**PASSAGE PROVIDED**
By Itzel Zuniga Aug 5, 2008, 17:05 GMT
Mexico City - Research on HIV/AIDS has made great advances that extend to general medicine, the president of the International AIDS Society said in an interview.
'No other disease has spread with such speed,' Pedro Cahn told Deutsche Presse-Agentur dpa on Tuesday. 'But throughout history there has also been no other disease for which knowledge has been acquired so unusually quickly.'
Just two years after the first recorded case, HIV - the virus that causes AIDS - was identified, noted Cahn, an Argentinian doctor who is co-chairing the 17th International AIDS Conference that has brought 25,000 doctors, researchers, activists and politicians to Mexico City this week.
In contrast, the identification of syphilis took 500 years, he said.
By the mid-1980s the first medicine was developed to control the virus' impact. Today there are 25 drugs to treat the disease.
'I would say that in the therapeutic treatments there have been remarkable advances,' Cahn said. 'Also in virology and in the understanding of how the immune system functions we have made great advances that can be applied to medicine in general.'
Unlike other experts, Cahn is convinced that the development of new drugs will not slow down. In just the last 18 months, three new drugs from three separate companies have come on the market, he said.
But he harshly criticized the lack of access of many patients in poor nations to the expensive drug treatments. Of the 33 million people infected with HIV, only 31 per cent are being treated.
'The rest continue to become sick and die like in the days when these medicines did not exist,' Cahn said, stressing that governments must address the issue of access to antiretroviral drugs.
While advances in drug therapy have helped to extend the lives of the world's 33 million people living with HIV/AIDS, there has been frustration in the hunt for an elusive vaccine.
On Tuesday, the International AIDS Vaccine Initiative called for a new blueprint in the vaccine search that would involve setting of smaller, interim goals and following bolder research that could raise objections from regulators.

**DATA EXTRACTS**
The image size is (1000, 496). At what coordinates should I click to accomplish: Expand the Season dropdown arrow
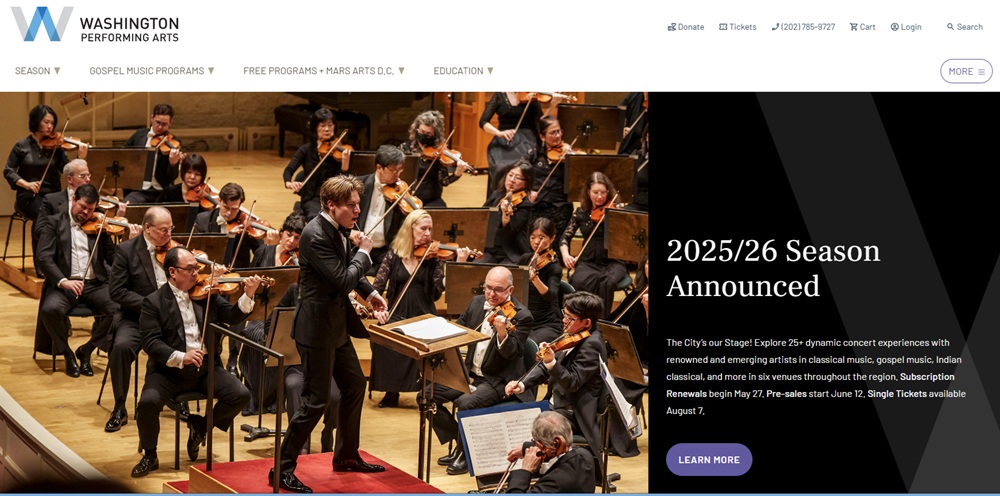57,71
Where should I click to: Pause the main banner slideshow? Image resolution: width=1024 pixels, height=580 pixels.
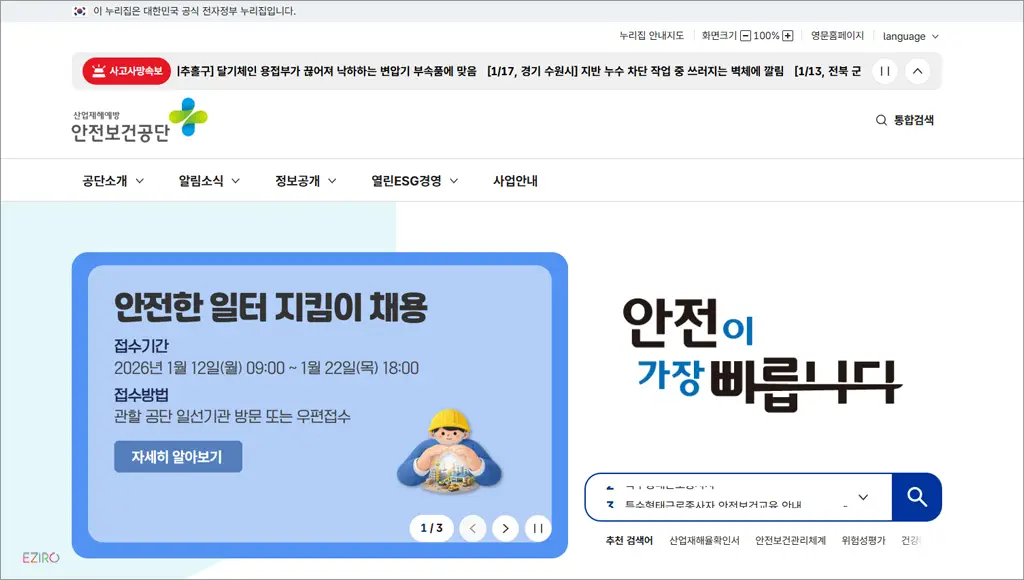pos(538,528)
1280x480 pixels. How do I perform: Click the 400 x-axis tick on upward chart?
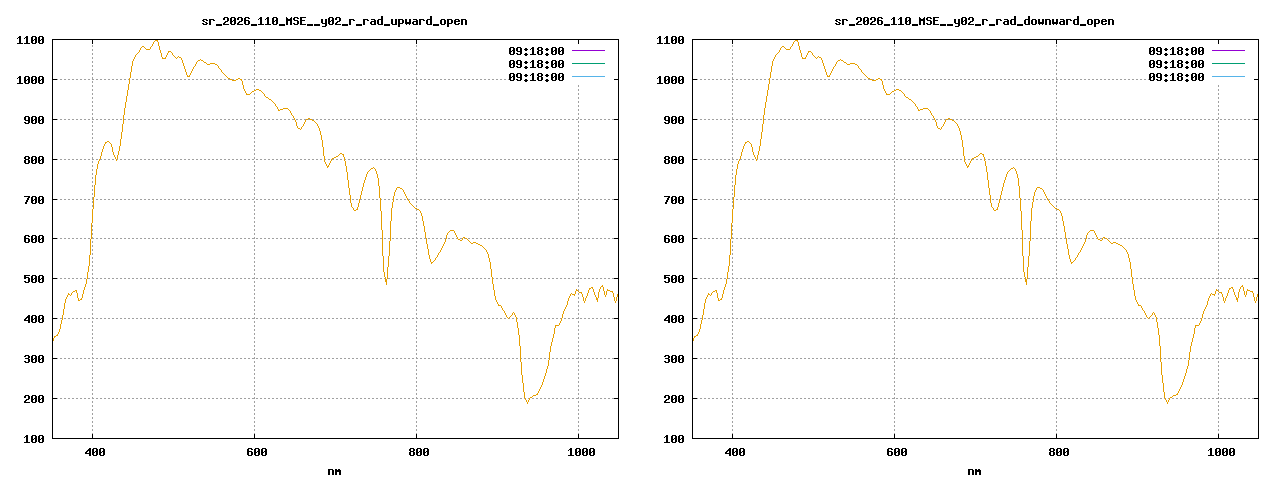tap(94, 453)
==
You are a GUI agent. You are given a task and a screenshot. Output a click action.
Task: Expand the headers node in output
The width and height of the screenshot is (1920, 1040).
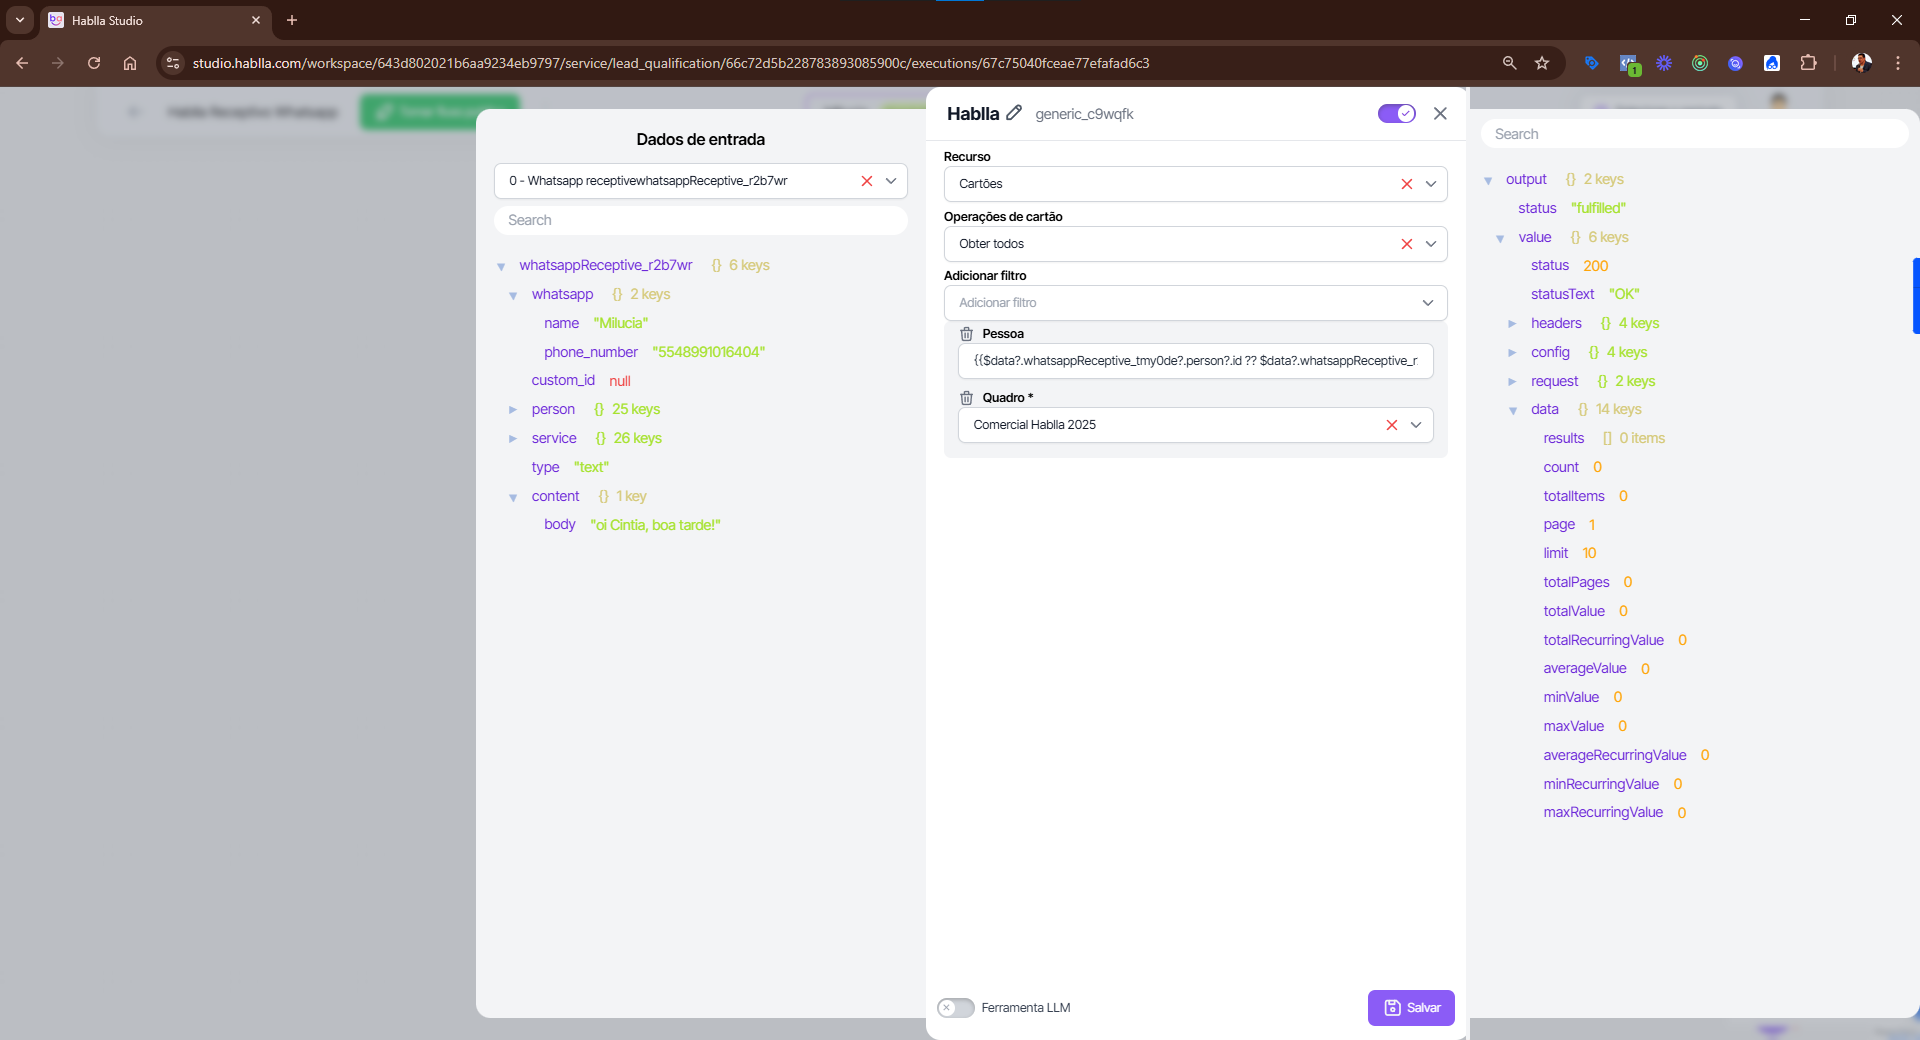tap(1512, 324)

**THE PROBLEM**
Could you copy, word for word, the part of the HIV/AIDS research article that begins at the words "By Itzel Zuniga" and ends after "in an interview."?

**ANSWER TO THE EXERCISE**
By Itzel Zuniga Aug 5, 2008, 17:05 GMT
Mexico City - Research on HIV/AIDS has made great advances that extend to general medicine, the president of the International AIDS Society said in an interview.